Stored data
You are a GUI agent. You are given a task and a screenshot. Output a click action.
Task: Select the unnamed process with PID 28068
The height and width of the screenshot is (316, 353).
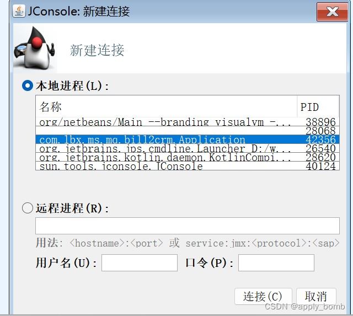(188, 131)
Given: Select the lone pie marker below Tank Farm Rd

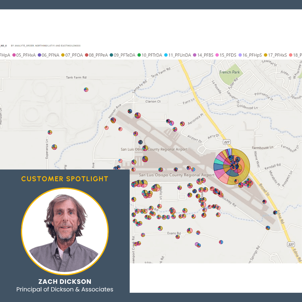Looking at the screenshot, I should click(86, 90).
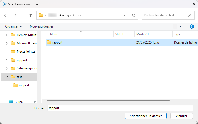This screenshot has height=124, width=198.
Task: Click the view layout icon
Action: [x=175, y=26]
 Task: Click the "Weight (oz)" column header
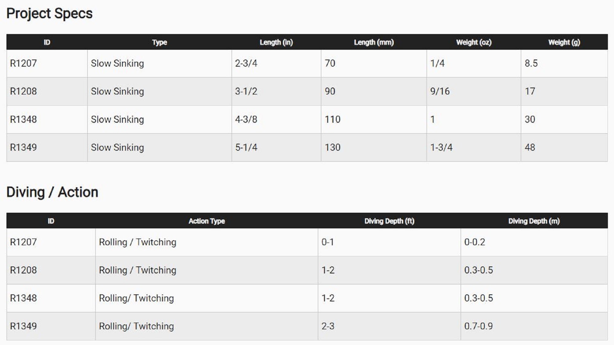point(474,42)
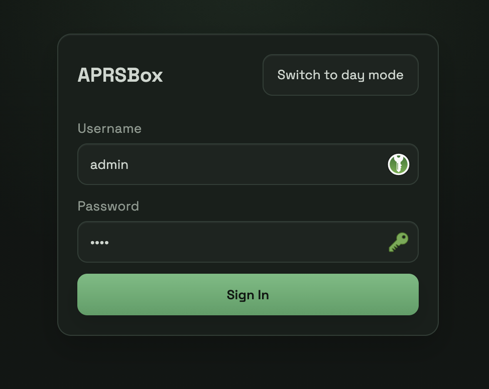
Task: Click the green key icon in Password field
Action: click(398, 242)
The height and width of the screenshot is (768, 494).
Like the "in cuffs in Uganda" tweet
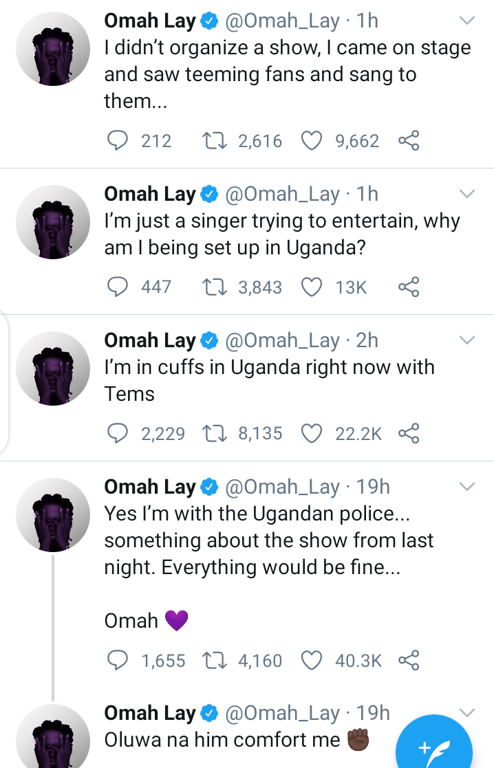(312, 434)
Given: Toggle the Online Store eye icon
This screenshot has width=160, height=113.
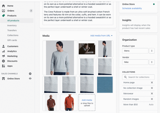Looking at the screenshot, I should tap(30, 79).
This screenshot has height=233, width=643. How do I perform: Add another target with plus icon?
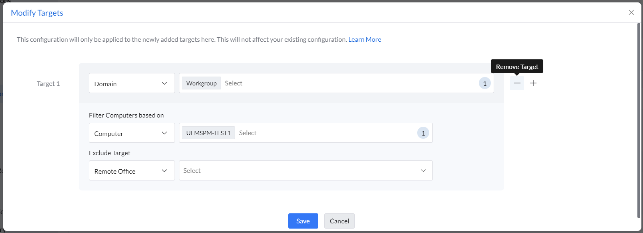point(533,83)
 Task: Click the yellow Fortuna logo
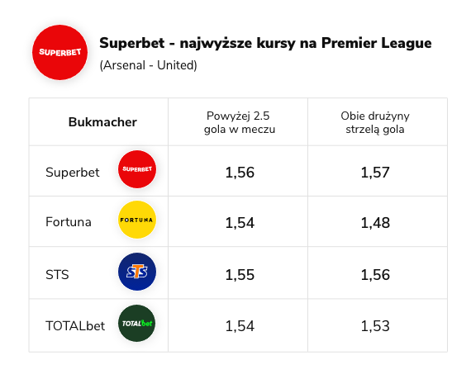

▶ [Aim of the exercise] Repeat every record above exactly, but leave out any pictures.

▶ [Solution to this task]
You are a GUI agent. You are given a task and a screenshot. Output a click action.
Task: Select the unnamed process with PID 28068
The height and width of the screenshot is (316, 353).
(188, 131)
Given: Select the lone pie marker below Tank Farm Rd

Looking at the screenshot, I should click(86, 90).
This screenshot has height=124, width=198.
Task: Click the view layout icon
Action: [x=175, y=26]
 Task: Click the "Weight (oz)" column header
point(474,42)
Task: Click the green key icon in Password field
Action: click(398, 242)
The height and width of the screenshot is (768, 494).
Like the "in cuffs in Uganda" tweet
(312, 434)
Given: Toggle the Online Store eye icon
This screenshot has width=160, height=113.
Looking at the screenshot, I should tap(30, 79).
This screenshot has height=233, width=643. How do I perform: Add another target with plus icon?
point(533,83)
 Task: Click the yellow Fortuna logo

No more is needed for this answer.